Adapted for the stage by Dykstra from the Tolstoy novella of the same name, The Kreutzer Sonata centers on a deeply disturbed, emotionally ravaged man named Pozdnyshev who seeks to justify to the audience and to convince himself of the events that validate him stabbing his wife with a dagger in a cold blooded jealous rage.
This story is an even more idiosyncratic exploration of jealousy and the rage that propels the wild imagination which propels the anguish of a man who suspects he is being cuckolded than Anna Karenina. Tolstoy has his protagonist grasping for blame in everything from his wife’s use of contraception, which, he argues, divorces the act of sex from being employed within the home for the purpose of conceiving children and gives it life beyond the family, to music, which he charges with having the witching power to manipulate those creating it or listening to it to become swept up with foreign emotions and passions that are not emerging organically from their own selves.
Of course, Pozdnyshev’s horrific actions cannot be absolved simply because he is passionate in his sentiment that watching someone he loved so dearly, and arguably, his entire life as he knew it, threatening to slip away into deceit and betrayal was so cruel that he was, somehow, also a victim in this tragedy. Yet, I think that Tolstoy has also eloquently and poetically captured one of humanity’s darkest and most dangerous emotions and that if most of us were being perfectly honest with ourselves, we would admit to, if not overtly sympathizing, certainly identifying to some degree, with the jealous torment of the bitter, broken hearted Pozdnyshev. He speaks of wanting to slow down his heart, which he can feel “squeezing itself in his chest,” of attempting to be flippant so his wife and her gentleman caller will not suspect his vulnerable insecurity, he watches their every interaction with such detail that he notices that their shoulders touch twice, and he cannot control his imagination, and his own thoughts are even more torturing to him than the reality of his situation. Like in a Greek tragedy, jealousy is the hamartia that will propel our tragic hero, like Othello, toward destroying his own life.

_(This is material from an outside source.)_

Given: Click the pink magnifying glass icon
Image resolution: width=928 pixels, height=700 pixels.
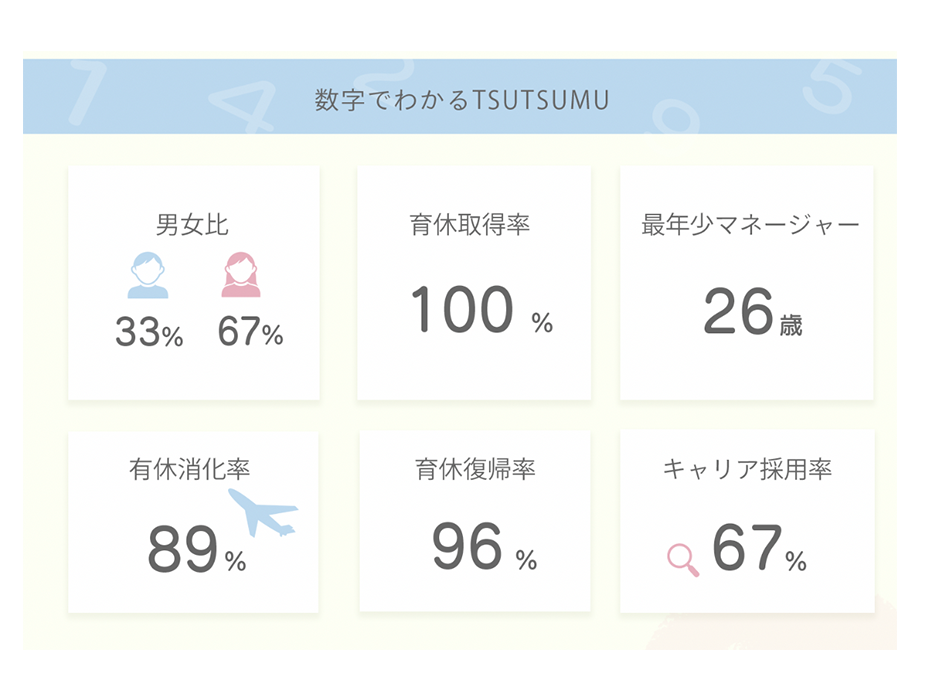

Ted Dykstra is absolutely terrifying in this role. He holds the audience completely captive, hanging on his every line and feeling the pulsing of his heart, the spinning of his mind and the raging of his soul as though it were pounding against the outside of the theatre. As others have noted in their reviews, Dykstra is also nearly unrecognizable as this character, transformed into a much older, more haggard man with wild eyes and with a bit of a menacing Jack Nicholson essence about him that is palpably disturbing. Dykstra pushes this character into the deepest dark crevices of resentfulness and envy and yet still manages to show how deeply vulnerable he is, despite the callousness of his actions.
I’m sure this production would have been enhanced to magic synchronicity if the music had been played by live musicians, but even so, the hour hurdled by in a whirlwind of heart rendering emotion and a truly formidable and awing performance by Ted Dykstra that left me wishing that I could rewind the experience and play it all again.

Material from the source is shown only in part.